Mówi: | Dorota Sierakowska |
Funkcja: | analityk |
Firma: | Dom Maklerski Banku Ochrony Środowiska S.A. |
D. Sierakowska (DM BOŚ): Dalsze spadki cen miedzi bardzo prawdopodobne. Koniunktura w Chinach się nie poprawia
Chińska gospodarka rozwija się coraz wolniej, a jej perspektywy na najbliższe kwartały nie są korzystne. Świadczy o tym najniższa od dekady dynamika inwestycji w sektorze przedsiębiorstw oraz nieruchomości. Niedawna panika na rynku kapitałowym dodatkowo osłabi wzrost gospodarczy poprzez zwiększenie niepewności wśród firm i konsumentów. Obawy inwestorów wynikają z faktu, że chińska gospodarka zużywa blisko połowę tej ilości miedzi, która co roku jest wydobywana w kopalniach.
– Sądzę, że podobnie jak w przypadku ropy naftowej czy złota istnieje jeszcze szansa na to, że notowania miedzi będą spadać. To wynika przede wszystkim z obaw o sytuację w Chinach. W tym roku mieliśmy do czynienia z serią relatywnie słabych danych makroekonomicznych z Chin, które budziły obawy o to, jak będzie się kształtować popyt na miedź w tym kraju. Kolejne dane, które będą się pojawiać, będą decydujące – ocenia w rozmowie z agencją informacyjną Newseria Inwestor Dorota Sierakowska, analityk Domu Maklerskiego Banku Ochrony Środowiska SA.
Na razie nie widać istotnych sygnałów świadczących o końcu spowolnienia w Chinach.

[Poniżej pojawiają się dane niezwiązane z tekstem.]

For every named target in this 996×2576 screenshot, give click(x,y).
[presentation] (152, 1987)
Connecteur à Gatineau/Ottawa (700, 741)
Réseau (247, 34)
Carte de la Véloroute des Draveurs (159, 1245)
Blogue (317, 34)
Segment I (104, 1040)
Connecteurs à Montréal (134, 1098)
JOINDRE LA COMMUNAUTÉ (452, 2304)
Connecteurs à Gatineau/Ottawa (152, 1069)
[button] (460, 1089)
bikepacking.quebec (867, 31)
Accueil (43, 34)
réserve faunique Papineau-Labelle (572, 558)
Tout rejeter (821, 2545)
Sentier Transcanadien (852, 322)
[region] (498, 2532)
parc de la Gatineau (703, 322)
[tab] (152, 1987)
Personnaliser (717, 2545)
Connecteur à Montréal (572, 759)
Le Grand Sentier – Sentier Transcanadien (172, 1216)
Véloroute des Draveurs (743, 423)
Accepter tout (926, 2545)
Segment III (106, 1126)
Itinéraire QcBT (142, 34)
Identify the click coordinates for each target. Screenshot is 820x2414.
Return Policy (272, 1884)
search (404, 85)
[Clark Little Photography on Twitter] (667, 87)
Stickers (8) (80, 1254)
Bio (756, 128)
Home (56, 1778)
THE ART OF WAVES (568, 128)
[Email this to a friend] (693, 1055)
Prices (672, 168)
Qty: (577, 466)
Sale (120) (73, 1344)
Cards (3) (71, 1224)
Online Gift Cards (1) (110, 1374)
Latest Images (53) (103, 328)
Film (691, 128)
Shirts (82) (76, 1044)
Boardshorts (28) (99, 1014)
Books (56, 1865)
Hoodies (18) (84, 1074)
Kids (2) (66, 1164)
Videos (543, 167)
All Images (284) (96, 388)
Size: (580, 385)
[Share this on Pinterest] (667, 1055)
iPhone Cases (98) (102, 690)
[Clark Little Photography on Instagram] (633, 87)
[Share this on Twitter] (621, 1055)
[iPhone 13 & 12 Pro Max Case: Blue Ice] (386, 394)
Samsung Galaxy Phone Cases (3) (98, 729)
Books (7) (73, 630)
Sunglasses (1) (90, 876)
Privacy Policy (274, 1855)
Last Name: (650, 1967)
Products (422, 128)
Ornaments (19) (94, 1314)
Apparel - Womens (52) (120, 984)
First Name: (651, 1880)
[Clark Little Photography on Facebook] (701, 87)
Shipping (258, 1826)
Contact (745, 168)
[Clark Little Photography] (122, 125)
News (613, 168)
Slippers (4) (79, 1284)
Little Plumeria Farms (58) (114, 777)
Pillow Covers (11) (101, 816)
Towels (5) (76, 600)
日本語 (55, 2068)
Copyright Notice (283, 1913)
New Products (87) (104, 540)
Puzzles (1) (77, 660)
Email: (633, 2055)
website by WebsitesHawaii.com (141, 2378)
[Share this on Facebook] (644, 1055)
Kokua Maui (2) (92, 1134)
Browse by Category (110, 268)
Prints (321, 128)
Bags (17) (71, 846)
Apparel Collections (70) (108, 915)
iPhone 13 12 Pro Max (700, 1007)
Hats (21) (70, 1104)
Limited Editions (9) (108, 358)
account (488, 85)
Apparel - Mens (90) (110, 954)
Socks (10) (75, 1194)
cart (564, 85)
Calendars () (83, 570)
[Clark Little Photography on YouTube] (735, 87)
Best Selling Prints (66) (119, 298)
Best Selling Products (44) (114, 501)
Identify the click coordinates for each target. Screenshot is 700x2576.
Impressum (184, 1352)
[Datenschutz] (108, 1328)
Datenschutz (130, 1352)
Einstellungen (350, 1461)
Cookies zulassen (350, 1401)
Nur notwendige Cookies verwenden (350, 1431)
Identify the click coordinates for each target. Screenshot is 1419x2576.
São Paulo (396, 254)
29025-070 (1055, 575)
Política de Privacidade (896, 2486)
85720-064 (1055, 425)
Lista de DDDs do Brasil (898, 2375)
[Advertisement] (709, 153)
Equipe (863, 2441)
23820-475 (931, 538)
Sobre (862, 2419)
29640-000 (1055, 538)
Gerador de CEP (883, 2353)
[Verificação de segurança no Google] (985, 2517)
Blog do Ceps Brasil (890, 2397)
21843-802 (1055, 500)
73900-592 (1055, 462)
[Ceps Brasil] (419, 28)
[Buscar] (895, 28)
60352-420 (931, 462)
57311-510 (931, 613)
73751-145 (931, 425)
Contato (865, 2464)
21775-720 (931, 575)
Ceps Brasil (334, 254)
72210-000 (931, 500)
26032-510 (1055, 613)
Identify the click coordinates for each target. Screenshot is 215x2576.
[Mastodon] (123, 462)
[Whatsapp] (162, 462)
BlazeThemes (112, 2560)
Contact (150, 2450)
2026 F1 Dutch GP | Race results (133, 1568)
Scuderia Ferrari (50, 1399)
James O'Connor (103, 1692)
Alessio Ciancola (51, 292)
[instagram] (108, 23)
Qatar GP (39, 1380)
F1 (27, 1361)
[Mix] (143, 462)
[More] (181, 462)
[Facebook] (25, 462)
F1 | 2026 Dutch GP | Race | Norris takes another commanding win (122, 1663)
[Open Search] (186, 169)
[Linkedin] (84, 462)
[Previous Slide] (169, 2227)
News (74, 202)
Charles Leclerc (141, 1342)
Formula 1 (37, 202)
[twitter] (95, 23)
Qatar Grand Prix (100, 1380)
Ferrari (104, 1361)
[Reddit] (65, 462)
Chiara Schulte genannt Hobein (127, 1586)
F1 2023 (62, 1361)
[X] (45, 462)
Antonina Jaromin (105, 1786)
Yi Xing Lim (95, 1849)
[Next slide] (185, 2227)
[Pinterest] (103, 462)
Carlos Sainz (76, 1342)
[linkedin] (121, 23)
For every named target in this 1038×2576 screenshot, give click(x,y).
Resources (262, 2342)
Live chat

W drugim kwartale 2015 r. PKB urósł o 7 proc. rok do roku i tyle ma też wynieść stopa wzrostu gospodarczego za cały roku – wynika z ankiety Bloomberga wśród analityków. W 2014 r. inwestorzy spodziewali się jednak wzrostu PKB w 2015 r. na poziomie 7,4-7,5 proc. Na rewizję prognoz decydują się także największe banki – przed dwoma miesiącami HSBC obniżył prognozę dla tegorocznego wzrostu PKB Chin z 7,3 proc. do 7,1 proc., a także szacowany wzrost eksportu z 7,1 proc. do 4,2 proc w ujęciu rocznym.
W przypadku rynku miedzi decydujące są fundamenty gospodarcze, a więc obecny i prognozowany popyt oraz podaż – ocenia Sierakowska. To dlatego jej zdaniem inwestorzy nie powinni za bardzo polegać na analizie technicznej, tym bardziej że do silnych poziomów wsparcia jest jeszcze daleko. Taką barierą teoretycznie mogłaby być cena 5000 dol. za tonę surowca na Londyńskiej Giełdzie Metali, jednak w przypadku złych danych makroekonomicznych prawdopodobnie zostałaby szybko przebita. Tym bardziej że produkcja miedzi w Chile utrzymuje się na wysokim poziomie.
– Ta duża podaż wynika z faktu, że nawet pomimo pewnych zawirowań w Ameryce Południowej, gdzie pojawiały się problemy z infrastrukturą w kopalniach, gdzie pojawiały się powodzie i susze, dane makroekonomiczne pokazały, że wydobycie miedzi w Ameryce Południowej, w tym u głównego producenta, czyli w Chile, pozostało wysokie – wskazuje Sierakowska.
Wszelkie zakłócenia w wydobyciu mogą być wsparciem dla notowań metalu jedynie w krótkim terminie i nie są w stanie odwrócić trendu. Również firmy wydobywające miedź nie są w stanie w szybkim czasie zmieniać poziomu produkcji, bo zagospodarowywanie i eksploatacja złóż jest procesem wieloletnim, angażującym ogromny kapitał.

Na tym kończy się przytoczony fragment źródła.